(Directions) Your answer must consist solely of the lines from the start of the entries below through the line with "Screen dimensions: 1320x866", unchanged.
"""
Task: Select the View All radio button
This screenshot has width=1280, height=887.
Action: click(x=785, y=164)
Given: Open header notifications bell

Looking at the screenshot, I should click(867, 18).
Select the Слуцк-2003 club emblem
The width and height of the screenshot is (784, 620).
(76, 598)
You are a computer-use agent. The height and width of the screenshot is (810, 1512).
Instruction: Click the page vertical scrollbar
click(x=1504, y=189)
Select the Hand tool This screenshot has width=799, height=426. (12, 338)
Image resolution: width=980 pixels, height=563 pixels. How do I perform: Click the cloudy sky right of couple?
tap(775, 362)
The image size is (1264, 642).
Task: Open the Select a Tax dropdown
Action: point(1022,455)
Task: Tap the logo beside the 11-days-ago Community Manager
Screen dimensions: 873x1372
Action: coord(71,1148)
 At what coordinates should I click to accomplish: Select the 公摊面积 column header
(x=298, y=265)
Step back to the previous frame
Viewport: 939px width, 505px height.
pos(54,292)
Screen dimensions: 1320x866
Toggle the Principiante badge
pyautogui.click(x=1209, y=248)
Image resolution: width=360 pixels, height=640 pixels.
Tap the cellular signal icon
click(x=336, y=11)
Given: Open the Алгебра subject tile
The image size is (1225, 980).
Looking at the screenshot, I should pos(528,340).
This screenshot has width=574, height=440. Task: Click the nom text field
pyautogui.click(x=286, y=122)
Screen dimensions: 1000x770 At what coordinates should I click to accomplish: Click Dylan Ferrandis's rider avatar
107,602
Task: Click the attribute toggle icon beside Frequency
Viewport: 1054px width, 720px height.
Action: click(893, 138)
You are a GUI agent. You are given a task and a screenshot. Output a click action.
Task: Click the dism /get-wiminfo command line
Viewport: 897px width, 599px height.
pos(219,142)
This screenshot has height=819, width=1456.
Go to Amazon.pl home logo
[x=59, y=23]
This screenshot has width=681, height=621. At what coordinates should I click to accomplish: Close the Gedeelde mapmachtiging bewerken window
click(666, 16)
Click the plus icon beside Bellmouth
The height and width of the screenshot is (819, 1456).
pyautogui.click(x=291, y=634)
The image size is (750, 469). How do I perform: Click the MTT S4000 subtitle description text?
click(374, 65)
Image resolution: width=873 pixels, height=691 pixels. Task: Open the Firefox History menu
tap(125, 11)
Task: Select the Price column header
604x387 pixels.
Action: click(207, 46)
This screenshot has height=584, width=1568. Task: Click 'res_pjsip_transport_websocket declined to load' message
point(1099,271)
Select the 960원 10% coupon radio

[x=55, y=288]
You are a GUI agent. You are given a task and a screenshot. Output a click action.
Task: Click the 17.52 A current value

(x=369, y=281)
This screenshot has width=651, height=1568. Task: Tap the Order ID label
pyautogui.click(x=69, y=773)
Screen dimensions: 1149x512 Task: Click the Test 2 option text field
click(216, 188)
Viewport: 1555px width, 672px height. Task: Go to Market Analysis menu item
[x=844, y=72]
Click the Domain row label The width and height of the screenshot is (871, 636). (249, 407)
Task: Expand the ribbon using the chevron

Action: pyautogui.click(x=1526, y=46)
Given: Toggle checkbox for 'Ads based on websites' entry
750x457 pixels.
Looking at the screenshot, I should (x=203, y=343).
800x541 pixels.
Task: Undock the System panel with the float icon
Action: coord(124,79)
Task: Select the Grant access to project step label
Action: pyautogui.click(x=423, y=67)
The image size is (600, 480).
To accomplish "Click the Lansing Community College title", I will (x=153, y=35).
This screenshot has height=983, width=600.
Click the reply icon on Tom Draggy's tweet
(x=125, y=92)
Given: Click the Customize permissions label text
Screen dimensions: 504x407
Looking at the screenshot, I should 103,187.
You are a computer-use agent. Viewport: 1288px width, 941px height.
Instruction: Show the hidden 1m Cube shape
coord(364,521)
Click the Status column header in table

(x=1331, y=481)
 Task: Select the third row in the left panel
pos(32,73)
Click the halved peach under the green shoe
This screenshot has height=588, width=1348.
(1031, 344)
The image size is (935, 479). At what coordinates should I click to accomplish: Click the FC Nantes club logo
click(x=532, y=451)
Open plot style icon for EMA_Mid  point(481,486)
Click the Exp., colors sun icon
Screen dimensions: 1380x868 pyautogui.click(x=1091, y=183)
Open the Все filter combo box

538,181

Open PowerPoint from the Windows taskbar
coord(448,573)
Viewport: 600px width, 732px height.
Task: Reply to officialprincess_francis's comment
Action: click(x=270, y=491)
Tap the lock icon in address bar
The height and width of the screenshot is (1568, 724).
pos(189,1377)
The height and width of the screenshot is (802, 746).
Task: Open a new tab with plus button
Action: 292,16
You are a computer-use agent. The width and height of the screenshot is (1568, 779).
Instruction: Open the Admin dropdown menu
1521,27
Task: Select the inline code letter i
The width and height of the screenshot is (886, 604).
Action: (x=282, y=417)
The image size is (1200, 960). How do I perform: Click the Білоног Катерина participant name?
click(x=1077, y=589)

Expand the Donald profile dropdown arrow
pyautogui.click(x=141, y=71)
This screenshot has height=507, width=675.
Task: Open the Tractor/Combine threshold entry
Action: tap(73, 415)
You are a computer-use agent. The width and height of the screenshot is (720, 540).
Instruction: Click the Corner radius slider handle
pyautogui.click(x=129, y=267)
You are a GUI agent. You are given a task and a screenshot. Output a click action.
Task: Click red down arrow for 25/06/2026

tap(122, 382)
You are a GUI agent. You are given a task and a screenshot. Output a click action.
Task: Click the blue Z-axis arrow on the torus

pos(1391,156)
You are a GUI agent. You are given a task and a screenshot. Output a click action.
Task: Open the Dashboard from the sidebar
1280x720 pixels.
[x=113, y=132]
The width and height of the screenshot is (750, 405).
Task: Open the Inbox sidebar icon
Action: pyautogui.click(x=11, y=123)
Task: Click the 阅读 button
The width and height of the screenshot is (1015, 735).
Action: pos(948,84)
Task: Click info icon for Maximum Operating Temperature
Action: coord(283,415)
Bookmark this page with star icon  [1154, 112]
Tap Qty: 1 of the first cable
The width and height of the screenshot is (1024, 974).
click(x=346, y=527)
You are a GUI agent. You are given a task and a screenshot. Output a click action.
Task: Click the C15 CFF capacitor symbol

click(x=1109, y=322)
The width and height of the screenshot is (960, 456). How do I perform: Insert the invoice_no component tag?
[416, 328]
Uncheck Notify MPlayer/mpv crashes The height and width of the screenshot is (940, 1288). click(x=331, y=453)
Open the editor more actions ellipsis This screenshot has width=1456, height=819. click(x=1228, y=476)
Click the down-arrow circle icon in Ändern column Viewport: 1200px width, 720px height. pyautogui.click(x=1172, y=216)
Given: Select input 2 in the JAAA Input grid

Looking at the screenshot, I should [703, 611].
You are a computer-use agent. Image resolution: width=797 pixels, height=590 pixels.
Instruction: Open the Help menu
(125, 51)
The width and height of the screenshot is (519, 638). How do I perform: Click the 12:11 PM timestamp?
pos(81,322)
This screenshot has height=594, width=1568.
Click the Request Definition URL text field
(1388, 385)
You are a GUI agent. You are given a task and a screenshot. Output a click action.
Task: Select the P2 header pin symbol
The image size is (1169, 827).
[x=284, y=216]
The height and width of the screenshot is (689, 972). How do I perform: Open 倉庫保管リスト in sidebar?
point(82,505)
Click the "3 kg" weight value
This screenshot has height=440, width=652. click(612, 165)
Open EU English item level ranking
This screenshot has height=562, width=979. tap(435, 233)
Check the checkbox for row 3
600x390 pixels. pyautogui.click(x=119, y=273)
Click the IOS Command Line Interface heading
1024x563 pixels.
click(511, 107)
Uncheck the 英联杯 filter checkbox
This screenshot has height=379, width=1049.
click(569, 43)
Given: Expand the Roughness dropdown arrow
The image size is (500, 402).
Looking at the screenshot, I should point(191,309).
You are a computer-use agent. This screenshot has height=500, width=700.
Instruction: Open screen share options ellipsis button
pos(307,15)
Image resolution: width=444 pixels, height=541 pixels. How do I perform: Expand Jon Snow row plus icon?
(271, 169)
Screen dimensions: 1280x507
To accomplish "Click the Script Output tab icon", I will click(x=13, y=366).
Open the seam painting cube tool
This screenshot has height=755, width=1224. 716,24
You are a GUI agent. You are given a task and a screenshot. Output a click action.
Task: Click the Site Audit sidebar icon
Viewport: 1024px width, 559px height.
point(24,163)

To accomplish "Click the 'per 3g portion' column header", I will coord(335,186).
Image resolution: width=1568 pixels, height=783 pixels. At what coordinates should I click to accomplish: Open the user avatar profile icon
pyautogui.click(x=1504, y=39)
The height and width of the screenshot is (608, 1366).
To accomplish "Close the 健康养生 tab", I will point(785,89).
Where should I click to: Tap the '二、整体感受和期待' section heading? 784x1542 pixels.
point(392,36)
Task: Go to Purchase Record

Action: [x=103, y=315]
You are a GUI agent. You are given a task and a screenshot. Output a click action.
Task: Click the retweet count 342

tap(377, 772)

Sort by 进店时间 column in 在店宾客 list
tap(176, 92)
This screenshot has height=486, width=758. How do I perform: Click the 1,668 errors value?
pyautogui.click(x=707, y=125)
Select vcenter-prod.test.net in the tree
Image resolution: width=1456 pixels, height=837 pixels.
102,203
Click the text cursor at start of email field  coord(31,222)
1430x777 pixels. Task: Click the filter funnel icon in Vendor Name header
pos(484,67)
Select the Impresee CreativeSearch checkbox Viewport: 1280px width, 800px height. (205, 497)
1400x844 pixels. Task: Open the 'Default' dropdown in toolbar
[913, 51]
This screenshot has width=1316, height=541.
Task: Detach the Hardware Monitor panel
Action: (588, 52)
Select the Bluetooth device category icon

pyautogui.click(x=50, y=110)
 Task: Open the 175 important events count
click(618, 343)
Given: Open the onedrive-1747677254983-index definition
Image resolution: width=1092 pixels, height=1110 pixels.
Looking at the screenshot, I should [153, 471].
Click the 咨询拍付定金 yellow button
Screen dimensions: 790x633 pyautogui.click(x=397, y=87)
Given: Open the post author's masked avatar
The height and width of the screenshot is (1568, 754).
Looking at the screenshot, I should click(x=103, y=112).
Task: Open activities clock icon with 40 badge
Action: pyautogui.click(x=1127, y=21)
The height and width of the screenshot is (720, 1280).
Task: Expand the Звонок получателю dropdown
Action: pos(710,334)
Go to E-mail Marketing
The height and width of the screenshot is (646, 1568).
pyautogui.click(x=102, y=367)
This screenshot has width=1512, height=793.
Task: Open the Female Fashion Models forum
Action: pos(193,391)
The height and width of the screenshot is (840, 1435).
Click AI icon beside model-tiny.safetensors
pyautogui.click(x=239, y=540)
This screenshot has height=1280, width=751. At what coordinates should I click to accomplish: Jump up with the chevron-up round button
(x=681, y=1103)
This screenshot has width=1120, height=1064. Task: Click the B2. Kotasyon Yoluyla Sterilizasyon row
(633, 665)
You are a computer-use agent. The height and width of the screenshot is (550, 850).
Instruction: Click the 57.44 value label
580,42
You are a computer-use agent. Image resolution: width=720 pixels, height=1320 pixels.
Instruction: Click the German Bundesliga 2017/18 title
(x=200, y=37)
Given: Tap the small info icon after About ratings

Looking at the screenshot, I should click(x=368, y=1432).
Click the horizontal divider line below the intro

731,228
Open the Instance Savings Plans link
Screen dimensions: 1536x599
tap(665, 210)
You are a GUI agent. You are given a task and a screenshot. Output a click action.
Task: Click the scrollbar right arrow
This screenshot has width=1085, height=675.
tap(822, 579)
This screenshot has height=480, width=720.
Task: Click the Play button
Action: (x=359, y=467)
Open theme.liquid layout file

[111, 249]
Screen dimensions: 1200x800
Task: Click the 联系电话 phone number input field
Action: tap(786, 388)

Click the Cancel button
"""
(Task answer)
Task: Select the View All radio button
This screenshot has width=1280, height=887.
Action: click(x=785, y=164)
Given: Open header notifications bell

Looking at the screenshot, I should click(867, 18).
Select the Слуцк-2003 club emblem
The width and height of the screenshot is (784, 620).
(76, 598)
You are a computer-use agent. The height and width of the screenshot is (810, 1512).
Instruction: Click the page vertical scrollbar
click(x=1504, y=189)
Select the Hand tool This screenshot has width=799, height=426. (12, 338)
Image resolution: width=980 pixels, height=563 pixels. How do I perform: Click the cloudy sky right of couple?
tap(775, 362)
The image size is (1264, 642).
Task: Open the Select a Tax dropdown
Action: point(1022,455)
Task: Tap the logo beside the 11-days-ago Community Manager
Screen dimensions: 873x1372
Action: coord(71,1148)
 At what coordinates should I click to accomplish: Select the 公摊面积 column header
(x=298, y=265)
Step back to the previous frame
Viewport: 939px width, 505px height.
pos(54,292)
Screen dimensions: 1320x866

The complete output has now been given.